Stored data
= = =

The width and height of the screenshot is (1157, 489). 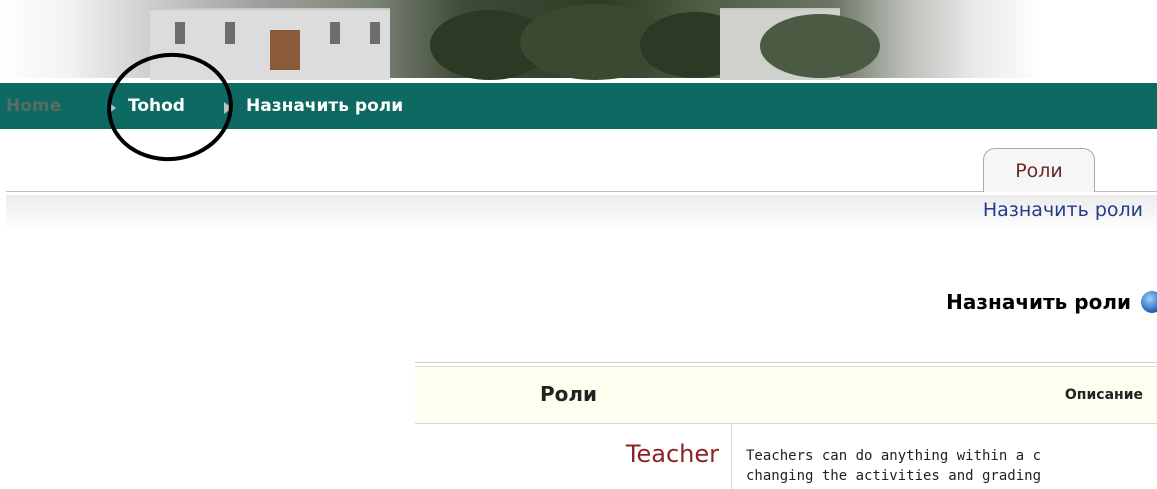 What do you see at coordinates (156, 106) in the screenshot?
I see `breadcrumb-course-link: Tohod` at bounding box center [156, 106].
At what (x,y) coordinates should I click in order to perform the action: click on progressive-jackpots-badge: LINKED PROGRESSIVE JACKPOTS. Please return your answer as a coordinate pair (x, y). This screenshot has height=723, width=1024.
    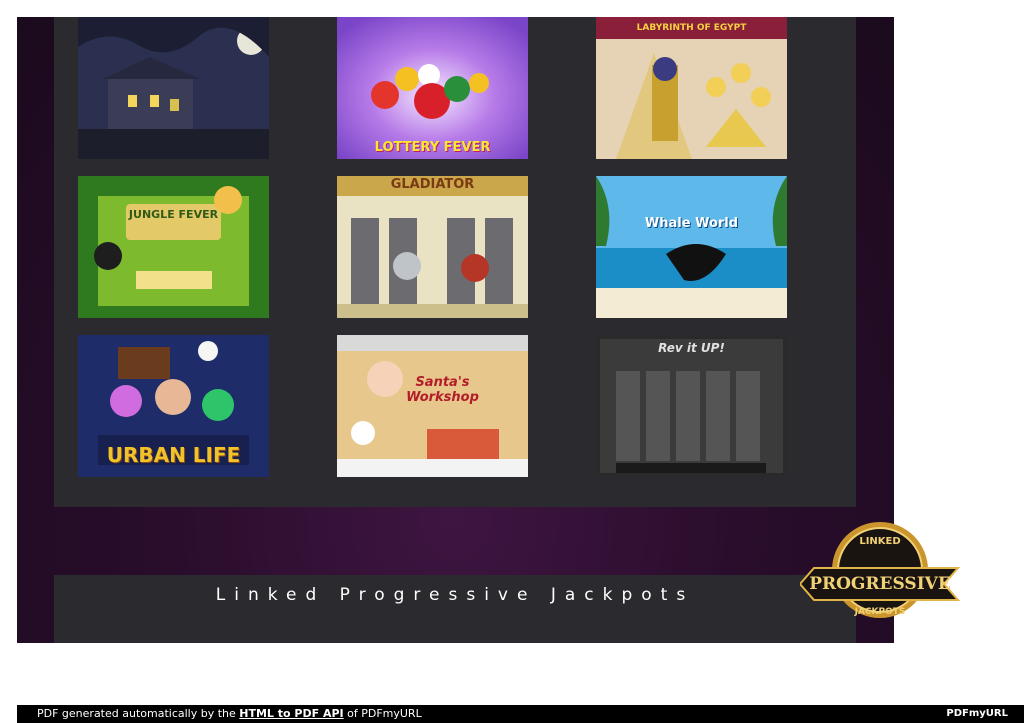
    Looking at the image, I should click on (880, 570).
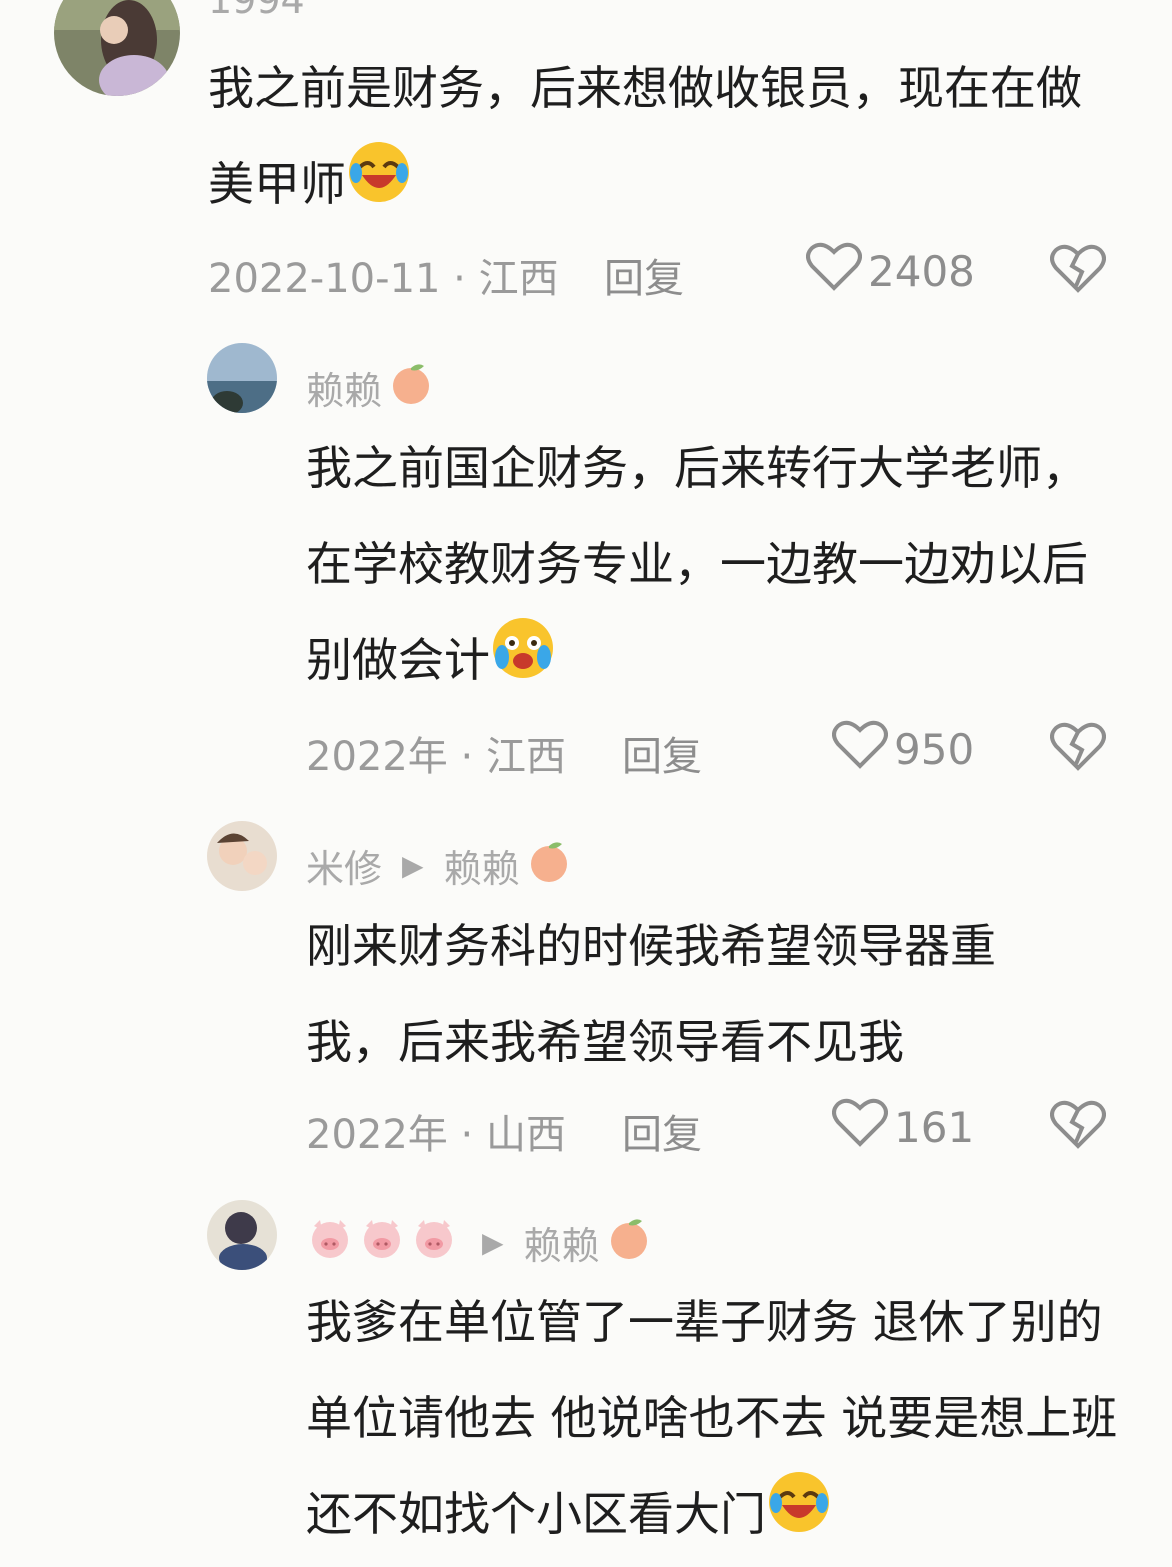 The image size is (1172, 1567). I want to click on username: 赖赖, so click(370, 388).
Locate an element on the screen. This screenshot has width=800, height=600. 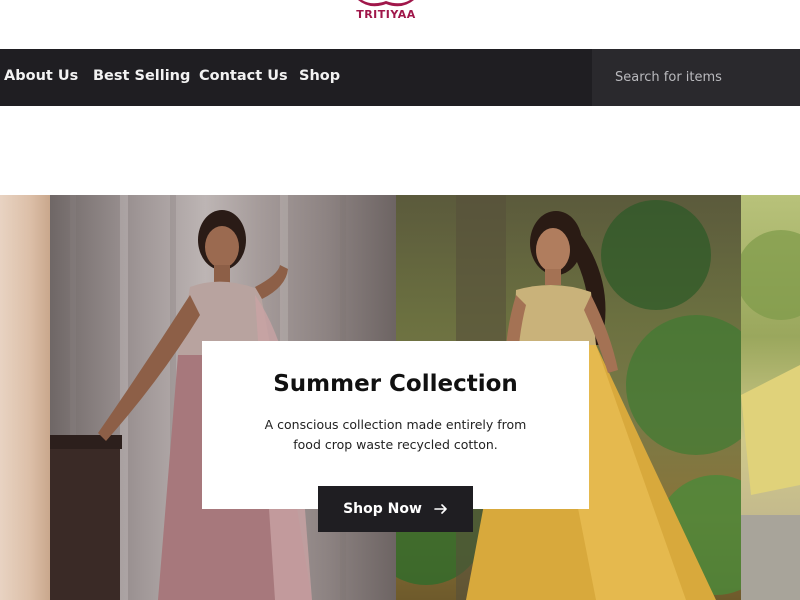
site-header: TRITIYAA is located at coordinates (400, 24).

= = =

WHAT IS BEING ASKED: Which lines of the entries above contain the word "should"? List each of those lines in full.

OUTPUT BELOW:
At what (x,y) coordinates should I click in order to perform the action: click on progressive-jackpots-badge: LINKED PROGRESSIVE JACKPOTS. Please return your answer as a coordinate pair (x, y). This screenshot has height=723, width=1024.
    Looking at the image, I should click on (880, 570).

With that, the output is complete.